Your profile has broken rules of use
choongyong.koh July 8th, 2008
Was surfing the web this morning and came across this New Paper article Your profile has broken rules of use. So it is confirmed that the change in Reach Singapore’s Facebook presence was prompted by my earlier post.
Just would like to say this is good because it closes a loop:
- Government does something wrong (although not a big crime in this case, but still something that is not right)
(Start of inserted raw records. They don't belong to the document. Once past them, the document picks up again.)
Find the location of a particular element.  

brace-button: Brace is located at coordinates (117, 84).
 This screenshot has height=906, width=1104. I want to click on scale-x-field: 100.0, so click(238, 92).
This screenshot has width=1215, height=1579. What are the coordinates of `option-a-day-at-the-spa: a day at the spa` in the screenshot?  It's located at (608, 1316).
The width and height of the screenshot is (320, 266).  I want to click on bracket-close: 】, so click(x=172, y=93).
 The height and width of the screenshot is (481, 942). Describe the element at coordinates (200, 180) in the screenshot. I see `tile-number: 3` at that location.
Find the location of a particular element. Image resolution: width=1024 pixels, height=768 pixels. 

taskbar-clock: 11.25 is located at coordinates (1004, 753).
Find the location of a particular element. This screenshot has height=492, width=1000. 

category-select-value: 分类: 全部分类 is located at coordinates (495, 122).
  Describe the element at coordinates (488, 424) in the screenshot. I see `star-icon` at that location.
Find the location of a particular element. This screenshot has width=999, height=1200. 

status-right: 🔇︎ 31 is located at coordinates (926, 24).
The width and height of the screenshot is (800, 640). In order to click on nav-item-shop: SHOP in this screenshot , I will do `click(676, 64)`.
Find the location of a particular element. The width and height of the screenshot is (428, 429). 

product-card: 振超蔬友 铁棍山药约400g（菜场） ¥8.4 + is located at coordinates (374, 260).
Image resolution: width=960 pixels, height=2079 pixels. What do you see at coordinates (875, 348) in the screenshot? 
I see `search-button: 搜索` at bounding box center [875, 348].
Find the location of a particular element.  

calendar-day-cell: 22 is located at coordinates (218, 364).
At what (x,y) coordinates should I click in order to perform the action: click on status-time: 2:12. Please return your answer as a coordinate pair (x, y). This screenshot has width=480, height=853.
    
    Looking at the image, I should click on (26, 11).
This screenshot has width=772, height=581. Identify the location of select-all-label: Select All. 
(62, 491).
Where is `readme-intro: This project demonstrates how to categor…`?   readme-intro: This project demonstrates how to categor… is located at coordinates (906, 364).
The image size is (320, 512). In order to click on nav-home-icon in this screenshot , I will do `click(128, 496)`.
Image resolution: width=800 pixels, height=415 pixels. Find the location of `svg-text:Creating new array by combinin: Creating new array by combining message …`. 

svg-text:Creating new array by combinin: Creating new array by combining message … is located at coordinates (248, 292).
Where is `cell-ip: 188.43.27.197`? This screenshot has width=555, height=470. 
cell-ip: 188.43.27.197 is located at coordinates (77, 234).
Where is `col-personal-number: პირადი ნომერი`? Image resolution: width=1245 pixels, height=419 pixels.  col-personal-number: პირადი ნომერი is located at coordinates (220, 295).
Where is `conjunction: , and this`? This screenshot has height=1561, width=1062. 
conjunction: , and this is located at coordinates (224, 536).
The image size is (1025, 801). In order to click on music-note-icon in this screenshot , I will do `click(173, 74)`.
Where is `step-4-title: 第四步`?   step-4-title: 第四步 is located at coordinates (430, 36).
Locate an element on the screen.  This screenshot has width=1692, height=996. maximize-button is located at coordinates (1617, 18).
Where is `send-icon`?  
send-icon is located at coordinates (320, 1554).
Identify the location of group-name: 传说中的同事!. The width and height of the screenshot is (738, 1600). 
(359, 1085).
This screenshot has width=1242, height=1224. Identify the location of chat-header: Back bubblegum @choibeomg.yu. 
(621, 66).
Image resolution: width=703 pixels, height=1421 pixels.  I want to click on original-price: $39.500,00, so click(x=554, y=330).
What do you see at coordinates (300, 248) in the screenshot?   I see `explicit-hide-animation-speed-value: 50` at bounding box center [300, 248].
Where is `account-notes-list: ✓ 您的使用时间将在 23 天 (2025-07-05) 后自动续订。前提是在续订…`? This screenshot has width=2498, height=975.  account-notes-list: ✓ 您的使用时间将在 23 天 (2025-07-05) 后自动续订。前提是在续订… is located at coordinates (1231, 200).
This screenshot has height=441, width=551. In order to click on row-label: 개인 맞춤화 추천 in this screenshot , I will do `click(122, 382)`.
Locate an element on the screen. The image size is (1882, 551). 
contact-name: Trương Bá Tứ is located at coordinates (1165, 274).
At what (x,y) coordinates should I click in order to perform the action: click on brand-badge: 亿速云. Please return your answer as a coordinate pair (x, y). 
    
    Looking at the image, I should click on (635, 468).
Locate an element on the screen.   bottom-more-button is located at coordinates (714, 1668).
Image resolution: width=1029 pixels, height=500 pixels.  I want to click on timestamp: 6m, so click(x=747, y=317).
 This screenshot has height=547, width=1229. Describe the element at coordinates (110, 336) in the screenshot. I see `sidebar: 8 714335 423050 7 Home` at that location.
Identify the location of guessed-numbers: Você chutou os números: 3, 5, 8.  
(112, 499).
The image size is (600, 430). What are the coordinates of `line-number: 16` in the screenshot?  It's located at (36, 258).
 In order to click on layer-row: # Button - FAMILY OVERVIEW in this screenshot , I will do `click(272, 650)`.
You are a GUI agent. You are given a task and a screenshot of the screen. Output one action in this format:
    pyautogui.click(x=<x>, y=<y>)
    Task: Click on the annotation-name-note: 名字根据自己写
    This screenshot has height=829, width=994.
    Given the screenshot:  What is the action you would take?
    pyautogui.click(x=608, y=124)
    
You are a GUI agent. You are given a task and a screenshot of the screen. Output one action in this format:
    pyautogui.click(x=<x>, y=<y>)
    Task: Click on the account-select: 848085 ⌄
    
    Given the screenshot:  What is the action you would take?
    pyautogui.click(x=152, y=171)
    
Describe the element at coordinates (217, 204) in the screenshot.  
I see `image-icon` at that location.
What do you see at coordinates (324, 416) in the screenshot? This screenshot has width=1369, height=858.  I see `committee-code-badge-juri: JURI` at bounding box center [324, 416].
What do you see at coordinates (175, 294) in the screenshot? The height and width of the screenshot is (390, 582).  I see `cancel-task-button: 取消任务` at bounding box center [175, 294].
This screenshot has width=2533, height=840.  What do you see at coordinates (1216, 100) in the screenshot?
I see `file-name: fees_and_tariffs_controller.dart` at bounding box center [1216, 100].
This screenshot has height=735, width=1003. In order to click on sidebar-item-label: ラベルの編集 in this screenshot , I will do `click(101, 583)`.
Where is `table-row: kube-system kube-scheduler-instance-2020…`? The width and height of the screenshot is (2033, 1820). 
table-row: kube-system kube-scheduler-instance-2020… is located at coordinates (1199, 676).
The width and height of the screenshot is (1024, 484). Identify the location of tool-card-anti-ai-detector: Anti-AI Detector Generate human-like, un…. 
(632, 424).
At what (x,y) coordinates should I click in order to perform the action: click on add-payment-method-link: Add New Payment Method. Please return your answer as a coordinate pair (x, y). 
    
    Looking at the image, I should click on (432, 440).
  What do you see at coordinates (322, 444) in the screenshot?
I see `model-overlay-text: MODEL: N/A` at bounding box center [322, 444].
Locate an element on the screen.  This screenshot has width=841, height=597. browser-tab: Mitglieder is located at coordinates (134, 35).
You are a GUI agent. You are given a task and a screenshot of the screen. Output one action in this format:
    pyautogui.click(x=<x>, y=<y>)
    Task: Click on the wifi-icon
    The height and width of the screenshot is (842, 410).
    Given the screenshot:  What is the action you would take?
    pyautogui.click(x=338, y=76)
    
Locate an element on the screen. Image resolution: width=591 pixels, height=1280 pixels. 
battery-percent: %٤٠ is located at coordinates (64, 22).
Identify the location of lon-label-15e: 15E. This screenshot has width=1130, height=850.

- Someone points out (acts as a check)
- Government takes action based on evaluation of feedback
- The right thing is done
This might be a small thing, but it truly reflects that kind of Singapore I would like to live in. Some comments in my earlier blog postings accuse me of nit-picking on small things. However, if we don’t even feedback and check on the small things, what happens when something really big goes wrong? There is definitely a need for checks and balances in our system, from the smallest thing like a Facebook profile, to the “big things” like government policies.
There was others who says I am criticizing from a moral high ground instead of feeding back to Reach on this. I say this is what the Internet is about: someone says something, if it is complete nonsense, it will be forgotten and left to rot on its on; if it makes sense, someone else will pick it up and more people will read about it. In this case, I am grateful that someone thought my original posting was worthy enough and recommended it to Tomorrow.sg (although a few days after I first posted it), and the editors of Tomorrow.sg decided to publish it, and from there the attention grew. Eventually enough people got to know about this, and eventually the right people made the corrections.
Isn’t this a wonderful closure of loop that many would like to see in so many of our other suggestions in day-to-day life?
Definitely, the Internet is not an arena where ‘more heat than light is generated’.